Jim wrote:
On 8/9/06, Jimmy Wales jwales@wikia.com wrote:
Dabljuh wrote:
On Wed, 09 Aug 2006 14:58:44 -0400 Jimmy Wales jwales@wikia.com wrote:
(stuff)
So what is the agreement?
He agreed not to edit Wikipedia articles when he is being paid to write by the subject of the article, and to help the companies he works with understand that it is probably not a great idea for them to edit their own articles as well. He will write articles and post them on his own site, under the GNU FDL, and to ask trusted prominent and independent Wikipedians to add the articles, on their own independent judgments of the merits of the articles.
From what I understand on another thread, MyWikiBiz was committed to
producing neutral articles. And would only do so under the MyWikiBiz username. I, personally, liked the idea of the edits being entered by MyWikiBiz - that way they could be tracked openly and checked using the user contributions feature. Having an anonymous editor input the information into wikipedia seems more likely to result in articles that are not neutral.
I can see some benefit in that trolls would target articles created by MyWikiBiz for deletion and other crap - but that seems outweighed by the benefit that many users would also be able to quickly identify the articles submitted by MyWikiBiz and would seek to protect wikipedia's reputation and make sure our policies are followed. They could only do this if there is transparency in submitting material.
*Is the feeling that being paid to write articles for wikipedia is against community standards in general.* What if a wikipedian submitted a grant to a govt agency or non-profit to edit/contribute x amount of information to articles around a specific topic? I can see this as being a huge benefit to wikipedia and to our goal to preserve knowledge by creating a high-quality comprehensive encyclopedia.
For example, I could see the following as having great benefit: http://www.foodsovereignty.org issues a grant to write on locating water sources, low-water agriculture, high temperature yields, etc. http://www.eere.energy.gov/ issues a grant to write on alternative energy sources - http://nationalzoo.si.edu/default.cfm issues a grant to write on a specific list of endangered animals ... of course there could be harm as well http://www.nnsa.doe.gov/ issues a grant to make sure specific information is deleted from articles on nuclear power and to promote non-proliferation http://www.ispu.us/pages/reports/2855/articleDetailPB.html issues a grant to influence the articles on islam, christianity, etc.

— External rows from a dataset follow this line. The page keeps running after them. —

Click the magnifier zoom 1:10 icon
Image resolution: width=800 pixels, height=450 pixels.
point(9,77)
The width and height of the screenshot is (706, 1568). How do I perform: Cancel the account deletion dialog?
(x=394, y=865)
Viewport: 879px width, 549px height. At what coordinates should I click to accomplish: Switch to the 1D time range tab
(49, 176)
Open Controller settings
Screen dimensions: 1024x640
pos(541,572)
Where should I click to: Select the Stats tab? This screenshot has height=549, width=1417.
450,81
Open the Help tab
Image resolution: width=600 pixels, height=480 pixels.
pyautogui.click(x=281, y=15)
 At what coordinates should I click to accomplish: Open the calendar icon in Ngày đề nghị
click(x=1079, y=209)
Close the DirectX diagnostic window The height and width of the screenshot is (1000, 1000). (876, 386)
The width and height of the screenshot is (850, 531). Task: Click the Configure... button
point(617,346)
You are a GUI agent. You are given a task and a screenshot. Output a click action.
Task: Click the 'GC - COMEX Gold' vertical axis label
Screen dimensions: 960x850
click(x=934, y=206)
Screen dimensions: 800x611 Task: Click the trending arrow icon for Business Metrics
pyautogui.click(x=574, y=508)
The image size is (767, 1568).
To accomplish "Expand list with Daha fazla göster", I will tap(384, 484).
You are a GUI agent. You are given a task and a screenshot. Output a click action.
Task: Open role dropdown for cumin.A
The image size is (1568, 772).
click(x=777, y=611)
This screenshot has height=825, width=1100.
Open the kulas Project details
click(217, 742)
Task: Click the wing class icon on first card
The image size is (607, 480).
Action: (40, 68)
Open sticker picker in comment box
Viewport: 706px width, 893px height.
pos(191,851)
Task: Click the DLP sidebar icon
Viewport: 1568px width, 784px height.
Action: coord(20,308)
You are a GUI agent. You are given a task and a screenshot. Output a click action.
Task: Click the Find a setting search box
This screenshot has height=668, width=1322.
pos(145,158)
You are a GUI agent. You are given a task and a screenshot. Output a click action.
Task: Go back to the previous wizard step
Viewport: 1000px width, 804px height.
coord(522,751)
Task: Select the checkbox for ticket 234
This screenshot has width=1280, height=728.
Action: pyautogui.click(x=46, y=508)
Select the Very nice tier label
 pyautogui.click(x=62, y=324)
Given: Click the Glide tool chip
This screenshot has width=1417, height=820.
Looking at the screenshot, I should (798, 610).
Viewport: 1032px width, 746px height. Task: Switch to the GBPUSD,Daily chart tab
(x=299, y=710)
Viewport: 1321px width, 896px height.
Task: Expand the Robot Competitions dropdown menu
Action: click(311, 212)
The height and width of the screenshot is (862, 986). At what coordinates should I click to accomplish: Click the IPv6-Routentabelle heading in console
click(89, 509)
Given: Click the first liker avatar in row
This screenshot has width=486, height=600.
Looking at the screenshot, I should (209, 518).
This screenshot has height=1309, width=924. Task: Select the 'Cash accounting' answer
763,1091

For all these open acknowledgement of the finanicial relationship and transparency is a better protection for our neutralilty standards, IMHO.
Jim
I had a very similar thought. The idea that eventually paid academics might be allowed to spend some amount of their compensated time contributing is not unrealistic. Look at all the the programmers that are paid by large corporations to work on open source projects. Thought his is quite a different thing than a company paying someone to write an article about them (which they would probably not want to be paying for if it was not going to benefit them and thus putting NPOV in question). I think the best option for a company that wants an article on wikipedia is to simply request it.